• **EXERCISE**
The listing has to be given again in full and exactly.

• **RECORD EXCERPTS**

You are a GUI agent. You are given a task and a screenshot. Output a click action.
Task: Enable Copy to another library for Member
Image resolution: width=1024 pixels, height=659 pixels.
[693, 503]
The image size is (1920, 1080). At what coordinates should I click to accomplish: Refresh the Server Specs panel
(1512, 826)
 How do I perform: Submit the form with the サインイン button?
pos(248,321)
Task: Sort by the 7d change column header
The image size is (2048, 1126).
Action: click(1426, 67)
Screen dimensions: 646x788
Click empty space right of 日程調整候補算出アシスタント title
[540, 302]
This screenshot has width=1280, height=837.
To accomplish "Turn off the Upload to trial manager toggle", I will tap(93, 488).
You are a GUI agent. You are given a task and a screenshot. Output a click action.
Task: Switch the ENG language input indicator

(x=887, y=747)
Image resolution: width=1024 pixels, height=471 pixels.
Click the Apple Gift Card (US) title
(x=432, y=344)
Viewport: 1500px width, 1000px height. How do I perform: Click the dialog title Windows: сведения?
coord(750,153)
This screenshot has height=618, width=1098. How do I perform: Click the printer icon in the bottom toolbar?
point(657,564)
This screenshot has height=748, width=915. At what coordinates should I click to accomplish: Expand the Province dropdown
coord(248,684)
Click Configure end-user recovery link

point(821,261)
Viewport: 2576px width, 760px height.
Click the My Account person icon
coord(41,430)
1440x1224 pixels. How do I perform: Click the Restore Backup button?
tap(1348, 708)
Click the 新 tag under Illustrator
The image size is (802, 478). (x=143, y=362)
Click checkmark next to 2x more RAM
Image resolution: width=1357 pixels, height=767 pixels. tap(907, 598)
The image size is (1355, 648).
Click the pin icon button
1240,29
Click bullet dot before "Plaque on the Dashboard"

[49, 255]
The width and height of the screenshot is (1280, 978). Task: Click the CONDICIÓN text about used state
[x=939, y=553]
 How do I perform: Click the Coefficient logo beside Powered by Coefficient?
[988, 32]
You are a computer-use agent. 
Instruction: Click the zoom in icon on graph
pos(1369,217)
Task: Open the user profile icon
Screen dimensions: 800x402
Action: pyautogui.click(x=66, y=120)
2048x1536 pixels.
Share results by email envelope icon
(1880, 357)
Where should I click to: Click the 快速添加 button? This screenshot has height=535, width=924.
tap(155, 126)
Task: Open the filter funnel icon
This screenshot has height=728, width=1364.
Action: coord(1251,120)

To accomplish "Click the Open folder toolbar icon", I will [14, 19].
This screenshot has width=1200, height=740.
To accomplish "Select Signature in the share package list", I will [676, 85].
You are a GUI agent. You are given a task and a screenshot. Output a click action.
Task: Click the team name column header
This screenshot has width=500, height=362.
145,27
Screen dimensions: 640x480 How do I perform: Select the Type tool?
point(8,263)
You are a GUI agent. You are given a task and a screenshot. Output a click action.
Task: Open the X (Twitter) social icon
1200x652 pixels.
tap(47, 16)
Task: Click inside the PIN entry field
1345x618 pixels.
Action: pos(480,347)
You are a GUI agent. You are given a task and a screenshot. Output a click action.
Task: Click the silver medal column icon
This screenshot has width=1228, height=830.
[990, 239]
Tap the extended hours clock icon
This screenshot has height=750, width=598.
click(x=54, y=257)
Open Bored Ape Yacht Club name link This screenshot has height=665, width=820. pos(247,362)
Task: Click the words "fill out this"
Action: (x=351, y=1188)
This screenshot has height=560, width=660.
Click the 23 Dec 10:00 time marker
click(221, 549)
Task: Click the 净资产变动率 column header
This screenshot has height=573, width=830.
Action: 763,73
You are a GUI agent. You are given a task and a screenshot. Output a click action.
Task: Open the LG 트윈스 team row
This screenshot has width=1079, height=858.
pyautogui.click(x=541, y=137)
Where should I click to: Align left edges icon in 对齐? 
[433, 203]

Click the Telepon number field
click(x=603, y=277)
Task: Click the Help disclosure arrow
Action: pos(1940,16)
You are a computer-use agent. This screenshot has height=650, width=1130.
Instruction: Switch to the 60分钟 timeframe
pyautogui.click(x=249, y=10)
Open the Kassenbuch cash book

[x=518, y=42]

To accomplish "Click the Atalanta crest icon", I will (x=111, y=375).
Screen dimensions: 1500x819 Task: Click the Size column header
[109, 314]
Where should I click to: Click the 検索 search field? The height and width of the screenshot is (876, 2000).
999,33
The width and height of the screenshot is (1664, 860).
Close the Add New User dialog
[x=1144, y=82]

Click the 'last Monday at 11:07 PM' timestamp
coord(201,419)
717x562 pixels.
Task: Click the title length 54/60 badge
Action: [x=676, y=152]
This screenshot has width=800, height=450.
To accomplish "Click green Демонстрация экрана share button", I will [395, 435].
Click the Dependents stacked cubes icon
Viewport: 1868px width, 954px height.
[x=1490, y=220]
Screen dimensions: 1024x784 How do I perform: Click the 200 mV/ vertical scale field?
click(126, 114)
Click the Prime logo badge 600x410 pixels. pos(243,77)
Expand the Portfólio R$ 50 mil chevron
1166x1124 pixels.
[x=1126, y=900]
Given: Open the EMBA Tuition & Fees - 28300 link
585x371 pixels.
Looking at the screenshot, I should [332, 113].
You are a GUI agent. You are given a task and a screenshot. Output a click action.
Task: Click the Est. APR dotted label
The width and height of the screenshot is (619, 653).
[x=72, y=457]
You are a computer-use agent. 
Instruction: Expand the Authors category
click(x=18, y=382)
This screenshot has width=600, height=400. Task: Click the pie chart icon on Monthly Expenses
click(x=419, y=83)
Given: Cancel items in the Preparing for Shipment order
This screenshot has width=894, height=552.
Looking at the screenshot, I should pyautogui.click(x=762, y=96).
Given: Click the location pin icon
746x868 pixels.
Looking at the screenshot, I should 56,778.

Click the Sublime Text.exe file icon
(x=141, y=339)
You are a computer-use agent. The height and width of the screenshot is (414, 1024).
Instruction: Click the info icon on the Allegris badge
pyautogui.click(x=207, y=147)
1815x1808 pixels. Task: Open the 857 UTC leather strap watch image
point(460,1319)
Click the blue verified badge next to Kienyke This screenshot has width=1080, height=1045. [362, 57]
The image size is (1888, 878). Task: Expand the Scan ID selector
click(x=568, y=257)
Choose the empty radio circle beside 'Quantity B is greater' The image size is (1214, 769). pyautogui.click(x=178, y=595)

• **ANSWER SECTION**
You are a GUI agent. You are given a task and a screenshot. Output a click action.
Task: Enable Copy to another library for Member
Image resolution: width=1024 pixels, height=659 pixels.
[693, 503]
The image size is (1920, 1080). At what coordinates should I click to accomplish: Refresh the Server Specs panel
(1512, 826)
 How do I perform: Submit the form with the サインイン button?
pos(248,321)
Task: Sort by the 7d change column header
The image size is (2048, 1126).
Action: click(1426, 67)
Screen dimensions: 646x788
Click empty space right of 日程調整候補算出アシスタント title
[540, 302]
This screenshot has width=1280, height=837.
To accomplish "Turn off the Upload to trial manager toggle", I will tap(93, 488).
You are a GUI agent. You are given a task and a screenshot. Output a click action.
Task: Switch the ENG language input indicator

(x=887, y=747)
Image resolution: width=1024 pixels, height=471 pixels.
Click the Apple Gift Card (US) title
(x=432, y=344)
Viewport: 1500px width, 1000px height. How do I perform: Click the dialog title Windows: сведения?
coord(750,153)
This screenshot has height=618, width=1098. How do I perform: Click the printer icon in the bottom toolbar?
point(657,564)
This screenshot has height=748, width=915. At what coordinates should I click to accomplish: Expand the Province dropdown
coord(248,684)
Click Configure end-user recovery link

point(821,261)
Viewport: 2576px width, 760px height.
Click the My Account person icon
coord(41,430)
1440x1224 pixels. How do I perform: Click the Restore Backup button?
tap(1348, 708)
Click the 新 tag under Illustrator
The image size is (802, 478). (x=143, y=362)
Click checkmark next to 2x more RAM
Image resolution: width=1357 pixels, height=767 pixels. tap(907, 598)
The image size is (1355, 648).
Click the pin icon button
1240,29
Click bullet dot before "Plaque on the Dashboard"

[49, 255]
The width and height of the screenshot is (1280, 978). Task: Click the CONDICIÓN text about used state
[x=939, y=553]
 How do I perform: Click the Coefficient logo beside Powered by Coefficient?
[988, 32]
You are a computer-use agent. 
Instruction: Click the zoom in icon on graph
pos(1369,217)
Task: Open the user profile icon
Screen dimensions: 800x402
Action: pyautogui.click(x=66, y=120)
2048x1536 pixels.
Share results by email envelope icon
(1880, 357)
Where should I click to: Click the 快速添加 button? This screenshot has height=535, width=924.
tap(155, 126)
Task: Open the filter funnel icon
This screenshot has height=728, width=1364.
Action: coord(1251,120)

To accomplish "Click the Open folder toolbar icon", I will [14, 19].
This screenshot has width=1200, height=740.
To accomplish "Select Signature in the share package list", I will [676, 85].
You are a GUI agent. You are given a task and a screenshot. Output a click action.
Task: Click the team name column header
This screenshot has width=500, height=362.
145,27
Screen dimensions: 640x480 How do I perform: Select the Type tool?
point(8,263)
You are a GUI agent. You are given a task and a screenshot. Output a click action.
Task: Open the X (Twitter) social icon
1200x652 pixels.
tap(47, 16)
Task: Click inside the PIN entry field
1345x618 pixels.
Action: pos(480,347)
You are a GUI agent. You are given a task and a screenshot. Output a click action.
Task: Click the silver medal column icon
This screenshot has width=1228, height=830.
[990, 239]
Tap the extended hours clock icon
This screenshot has height=750, width=598.
click(x=54, y=257)
Open Bored Ape Yacht Club name link This screenshot has height=665, width=820. pos(247,362)
Task: Click the words "fill out this"
Action: (x=351, y=1188)
This screenshot has height=560, width=660.
Click the 23 Dec 10:00 time marker
click(221, 549)
Task: Click the 净资产变动率 column header
This screenshot has height=573, width=830.
Action: 763,73
You are a GUI agent. You are given a task and a screenshot. Output a click action.
Task: Open the LG 트윈스 team row
This screenshot has width=1079, height=858.
pyautogui.click(x=541, y=137)
Where should I click to: Align left edges icon in 对齐? 
[433, 203]

Click the Telepon number field
click(x=603, y=277)
Task: Click the Help disclosure arrow
Action: pos(1940,16)
You are a computer-use agent. This screenshot has height=650, width=1130.
Instruction: Switch to the 60分钟 timeframe
pyautogui.click(x=249, y=10)
Open the Kassenbuch cash book

[x=518, y=42]

To accomplish "Click the Atalanta crest icon", I will (x=111, y=375).
Screen dimensions: 1500x819 Task: Click the Size column header
[109, 314]
Where should I click to: Click the 検索 search field? The height and width of the screenshot is (876, 2000).
999,33
The width and height of the screenshot is (1664, 860).
Close the Add New User dialog
[x=1144, y=82]

Click the 'last Monday at 11:07 PM' timestamp
coord(201,419)
717x562 pixels.
Task: Click the title length 54/60 badge
Action: [x=676, y=152]
This screenshot has width=800, height=450.
To accomplish "Click green Демонстрация экрана share button", I will [395, 435].
Click the Dependents stacked cubes icon
Viewport: 1868px width, 954px height.
[x=1490, y=220]
Screen dimensions: 1024x784 How do I perform: Click the 200 mV/ vertical scale field?
click(126, 114)
Click the Prime logo badge 600x410 pixels. pos(243,77)
Expand the Portfólio R$ 50 mil chevron
1166x1124 pixels.
[x=1126, y=900]
Given: Open the EMBA Tuition & Fees - 28300 link
585x371 pixels.
Looking at the screenshot, I should [332, 113].
You are a GUI agent. You are given a task and a screenshot. Output a click action.
Task: Click the Est. APR dotted label
The width and height of the screenshot is (619, 653).
[x=72, y=457]
You are a computer-use agent. 
Instruction: Expand the Authors category
click(x=18, y=382)
This screenshot has width=600, height=400. Task: Click the pie chart icon on Monthly Expenses
click(x=419, y=83)
Given: Cancel items in the Preparing for Shipment order
This screenshot has width=894, height=552.
Looking at the screenshot, I should pyautogui.click(x=762, y=96).
Given: Click the location pin icon
746x868 pixels.
Looking at the screenshot, I should 56,778.

Click the Sublime Text.exe file icon
(x=141, y=339)
You are a computer-use agent. The height and width of the screenshot is (414, 1024).
Instruction: Click the info icon on the Allegris badge
pyautogui.click(x=207, y=147)
1815x1808 pixels. Task: Open the 857 UTC leather strap watch image
point(460,1319)
Click the blue verified badge next to Kienyke This screenshot has width=1080, height=1045. [362, 57]
The image size is (1888, 878). Task: Expand the Scan ID selector
click(x=568, y=257)
Choose the empty radio circle beside 'Quantity B is greater' The image size is (1214, 769). pyautogui.click(x=178, y=595)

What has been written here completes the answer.